Page extract —
------------------------------------------------

The Serpent’s Teeth by Daniel Keene

With graduating MFA (Acting) students East 15 2017

A double bill that explores the ways in which ordinary people struggle on with their lives in the context of war.

In Citizens, a picture of life is revealed through the fragments of a series of un-connecting juxtaposed events.  Soldiers is set in an air force hangar where family members gather to receive the bodies of their sons, brothers, husbands and friends lost in a conflict in the Middle East.

In all the violence of it’s scale, it is after all a war’s impact on specific and precious lives that resounds so poignantly.

 

Student Reflections

 

Reflection 1

Working with Kristine brought me back to me. 

The more you work with her the more you realise it’s all about who you are, where you are from and acknowledging that this is what you are here to give and that this should be your starting point for any work. It’s also about understanding you have nothing to prove. That you are enough. 

I loved watching her work. Taking the actor as the starting point and using her intra-cultural approach and her ‘complicité’ magic, she managed to ‘extract’ a truth from everyone and therefore get a more truthful performance from everyone.

It was about finding the simplicity of being you, and playing with it, play with all that you are, play, really play with your partners. It reminds you not to think too much about things but to live them, and recreate everything every time, just as children would do naturally. 

The more I worked with her the more relaxation I could find in my body, voice and mind. 

Kristine asked me to bring my “Frenchness" to my work. I quite did not understand at first, but I then understood she wanted me to interact on stage in English as I interact in the world in French : improvising in French made me realise how my body, attitude and voice were different in my own language. She made me realise that, coming back into English, the key was to find again the same sensations in my body, so I could find that ‘easiness’ in English too, and that authenticity in my voice and body language. 

Lastly I could say that I also realised that… I was French. But not just French, SO French. And that I always have been running away from that. Here in England, I lost a lot of my confidence, and with it, a lot of my English. What did I have left? Kristine made me realise I still had something valuable to share as an actress :  I have all that I am, and all that frenchness. Now I can relax. It’s enough.

------------------------------------------------

(Rows on where targets appear)
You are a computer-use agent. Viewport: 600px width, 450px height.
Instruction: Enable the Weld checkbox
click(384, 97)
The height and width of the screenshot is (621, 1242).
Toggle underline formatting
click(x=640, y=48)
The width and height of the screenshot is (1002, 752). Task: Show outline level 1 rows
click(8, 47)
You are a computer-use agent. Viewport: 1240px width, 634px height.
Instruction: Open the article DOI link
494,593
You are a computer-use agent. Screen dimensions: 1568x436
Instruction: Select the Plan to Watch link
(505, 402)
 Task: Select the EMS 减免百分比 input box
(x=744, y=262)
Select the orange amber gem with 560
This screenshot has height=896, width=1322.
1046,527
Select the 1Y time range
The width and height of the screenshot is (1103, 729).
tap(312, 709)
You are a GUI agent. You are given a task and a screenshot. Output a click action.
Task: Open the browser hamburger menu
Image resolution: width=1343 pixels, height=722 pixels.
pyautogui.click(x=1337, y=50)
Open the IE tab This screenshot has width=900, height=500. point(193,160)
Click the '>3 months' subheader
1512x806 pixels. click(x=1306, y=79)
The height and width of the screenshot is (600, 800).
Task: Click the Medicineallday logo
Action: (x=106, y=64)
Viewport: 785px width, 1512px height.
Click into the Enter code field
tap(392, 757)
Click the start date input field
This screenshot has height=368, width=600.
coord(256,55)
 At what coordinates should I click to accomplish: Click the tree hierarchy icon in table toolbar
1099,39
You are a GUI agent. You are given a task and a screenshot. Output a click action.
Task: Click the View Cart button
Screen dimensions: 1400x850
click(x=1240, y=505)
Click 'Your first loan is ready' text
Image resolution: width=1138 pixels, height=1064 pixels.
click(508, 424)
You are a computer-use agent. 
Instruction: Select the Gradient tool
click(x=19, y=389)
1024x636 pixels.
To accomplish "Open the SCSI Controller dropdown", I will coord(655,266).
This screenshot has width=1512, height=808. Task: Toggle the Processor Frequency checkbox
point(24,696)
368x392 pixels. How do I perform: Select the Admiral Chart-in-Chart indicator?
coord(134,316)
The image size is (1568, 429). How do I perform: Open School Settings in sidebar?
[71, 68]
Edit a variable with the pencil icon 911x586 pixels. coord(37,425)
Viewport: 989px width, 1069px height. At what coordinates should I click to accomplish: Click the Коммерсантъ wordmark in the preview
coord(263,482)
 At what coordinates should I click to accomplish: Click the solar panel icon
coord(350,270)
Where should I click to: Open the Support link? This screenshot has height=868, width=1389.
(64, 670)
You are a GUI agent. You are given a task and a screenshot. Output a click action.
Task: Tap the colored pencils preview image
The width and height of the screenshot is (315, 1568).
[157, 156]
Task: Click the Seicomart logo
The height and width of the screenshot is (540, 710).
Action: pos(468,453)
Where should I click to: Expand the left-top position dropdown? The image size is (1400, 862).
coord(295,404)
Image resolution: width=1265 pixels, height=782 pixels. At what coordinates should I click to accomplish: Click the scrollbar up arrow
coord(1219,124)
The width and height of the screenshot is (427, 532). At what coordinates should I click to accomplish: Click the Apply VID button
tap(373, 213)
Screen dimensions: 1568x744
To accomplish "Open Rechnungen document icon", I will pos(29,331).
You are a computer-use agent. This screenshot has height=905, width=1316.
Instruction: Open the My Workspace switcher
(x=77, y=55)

------------------------------------------------

Challenges —
1: According to the page on The Serpent's Teeth, where is Soldiers set?
2: Write the next part of the page on The Serpent's Teeth, picking up after its final sentence.
These rows were taken from a different source than the page on The Serpent's Teeth.

Final answers —
1: In an air force hangar where family members gather to receive the bodies of their sons, brothers, husbands and friends lost in a conflict in the Middle East.

2:
Reflection 2

For me, the "pleasure to play onstage" is to be truly present in the moment. It allows the actor to strip away all preconceived notions of how a scene "should go" or "how it'll feel when I do this" or "how I'll look when I do this". It's a wonderful device for reminding the actor that the work is, inevitably, for the audience but the joy found onstage comes from transmitting the story out to the audience whilst simultaneously connecting through play with your fellow actors. As I stand backstage, the freeing thought of "just going onstage with the pleasure to play" relaxes my mind and puts me in the zone of focus, clarity, and peace. I have done all of the work in the process: now it's time to simply play. I find that Kristine's process allows the actor to stand within the work confidently whilst unabashedly being themselves. It's a truly freeing and rewarding experience.


Reflection 3

From the opening moments of rehearsal for THE SERPENT'S TEETH, I knew I was entering an atypical process. The warm-ups and exercises Kristine had us trying were all inherently playful and relaxed, but requiring a deep level of focus. This already put the company in a mental space of open communication with the other artists in the room. From there, the transition into scene work seemed painless.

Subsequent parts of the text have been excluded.